If you’re looking to get your feet wet, connect the dots between your nutrition, your sleep, and your exercise, and boost your overall health, the Fitbit Inspire 2 is a top-shelf choice for you! Read on the following Fitbit Inspire 2 review to learn more about this device.
Fitbit Inspire 2 Review
The Fitbit Inspire 2 is available now and costs $99, making it the most affordable Fitbit model besides the kid-friendly Fitbit Ace 3.
Better yet, the Inspire 2 comes with a full free year of Fitbit Premium, which normally costs $9.99 per month or $80 per year. It’s a pretty good hook into the company’s advanced health tracking and coaching services.
The Fitbit Inspire 2 look just like the Inspire HR that it replaces, although it’s actually a little slimmer and loses the physical side button for a touch-sensitive tap or squeeze. It’s a tracker rather than a smartwatch, so it has a monochrome OLED touchscreen display rather than a colour screen that would enable onscreen workouts and smarter apps.
You can now brighten the screen if you want better outdoor visibility, and Fitbit claims it is 20% brighter than the previous generation.
The tracker itself is the central black part of the screen. It is water-resistant up to 50m and comes with two sizes of silicone wristbands included, so you can choose which fits you best. Fitbit lets you print out a guide to finding your right size.
At 37g, it’s lightweight and comfortable.
It has a robust aluminium buckle that is secure – indeed it feels more secure than the new Infinity Band that ships with the top-end Sense and Versa 3 Fitbits.
The Inspire 2 is available with Black, Lunar White and Desert Rose Classic bands – a better selection than with the older Inspire family.
You can also accessorise the Inspire 2 with patterned, leather and stainless steel mesh bands, from £24.99 or US$29.95.
Another option is a £19.99/$19.95 clip that you can attach to a belt, pocket or bra. You need to set it to an On Clip mode, and of course while in the clip it won’t be measuring your heart rate, so you’ll lose a bunch of features but keep the fitness basics (steps, distance, etc).
3. Fitness tracking
Like some pricier trackers, the Inspire 2 offers automatic workout-tracking for select exercise types, although you can easily begin a workout from the exercise app on your wrist. The workout types include but are not limited to running, walking, weights, interval workouts, biking, and swimming. There’s no onboard GPS like on the Fitbit Charge 4, so you’ll need your phone to more accurately tracking your mileage and viewing your route on a map.

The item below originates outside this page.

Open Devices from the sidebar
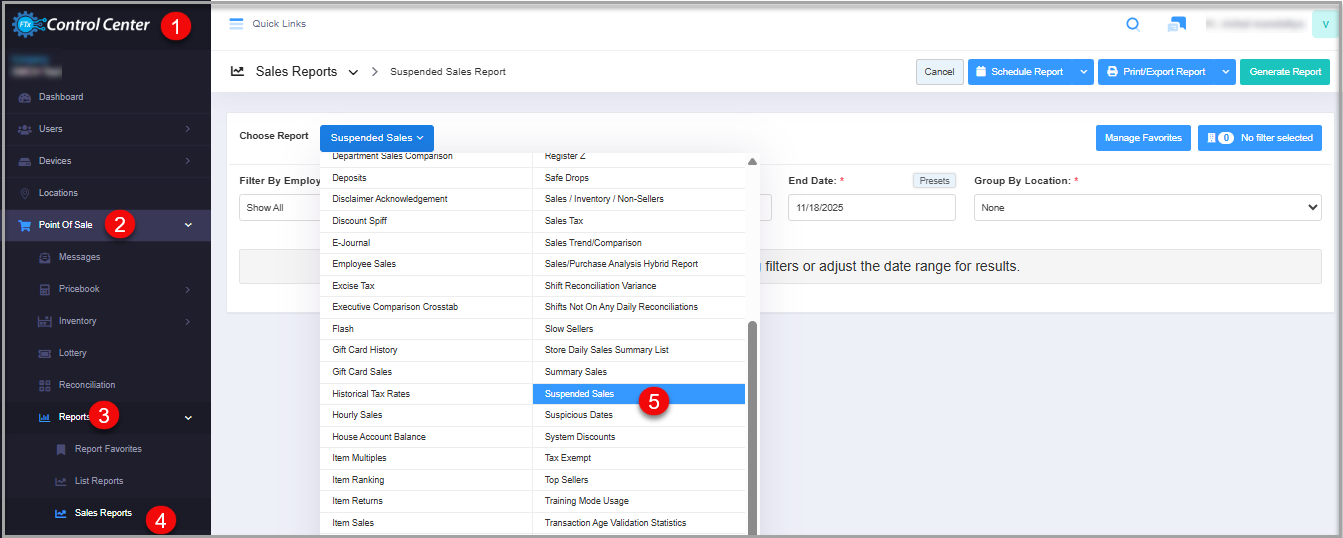Image resolution: width=1343 pixels, height=538 pixels. 55,161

You can’t see all your metrics mid-activity at once, but you can swipe through the exercise app to see calories burned, heart rate, the time elapsed and Active Zone Minutes earned.

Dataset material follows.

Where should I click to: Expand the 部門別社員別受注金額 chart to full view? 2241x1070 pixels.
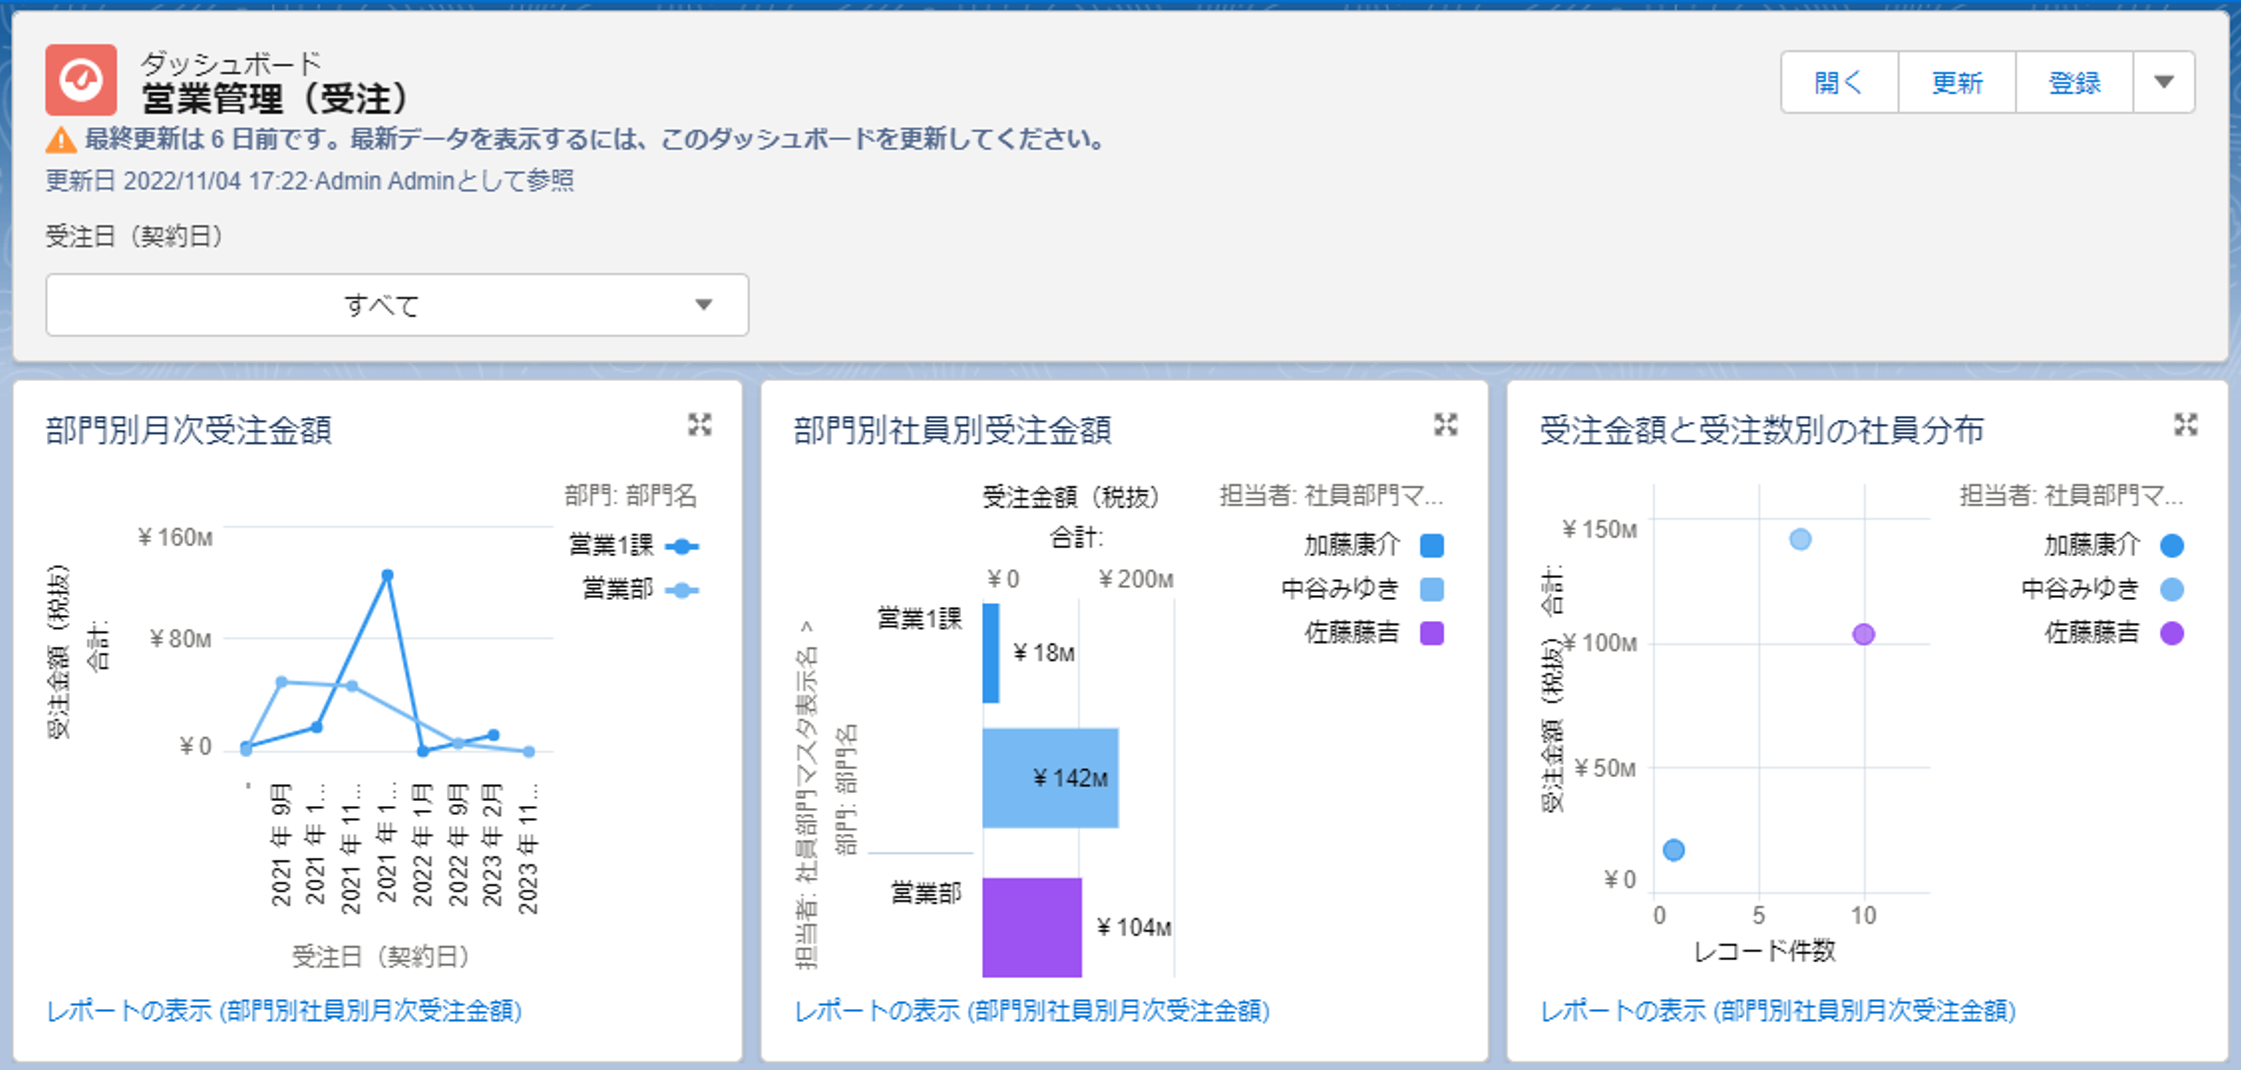click(1445, 425)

For people who are looking to get more motivated, though, Inspire 2 does as its name suggests. You can get encouraging activity reminders and invites for challenges with your Fitbit contacts.
When you activate your included free year of Fitbit Premium, you’ll get even more health and wellness tools. In addition to new mindful meditation sessions with Deepak Chopra, guided nutrition programs, workout plans, advanced sleep-tracking, and more.
4. Health tracking
While you won’t get the kind of innovative health tracking features you’ll find on Fitbit’s new Sense watch, you do have the ability to keep closer tabs on aspects like your mental health as well as access some richer health metrics.
You can continually measure heart rate day and night, which we found offered generally more reliable and accurate readings than monitoring heart rate during exercise.
There’s also access to guided breathing exercises, which offer two or five-minute sessions to focus on your breathing with small vibrations indicating when to breathe in and out.
Fitbit also includes menstrual health-tracking features, which live off the tracker and inside the Fitbit companion phone app.
Like Fitbit’s other devices, you do get access to its Premium service and you’ll get a year’s free trial before you need to pay up to be a member. So what do you get as an Inspire owner? You’ll be able to see breathing rate data and heart rate variability and resting heart rate during sleep.
It will also unlock more features in the new mindfulness section of the app, where you can listen to sessions to get to grips with the basics of meditation.
Something you don’t seem to have access to is the guided programs and more personalized insights that seem to be reserved for more feature-rich Fitbit trackers and watches. Based on our experience, the extras you get with the Inspire don’t feel big enough to warrant paying up.
5. Battery life
The Inspire 2 offers the longest battery life of any Fitbit: a massive 10 days, double that of the Inspire HR it replaces and several days longer than any of the other Fitbits available today.
The charger is different from that of the older Inspire and Inspire HR but works in the same way, clipping firmly to the back of the tracker. It feels a little firmer connection than previously, which helps you know it’s doing its job.
In conclusion, this is the full Fitbit Inspire 2 review that you should read before deciding to buy this device.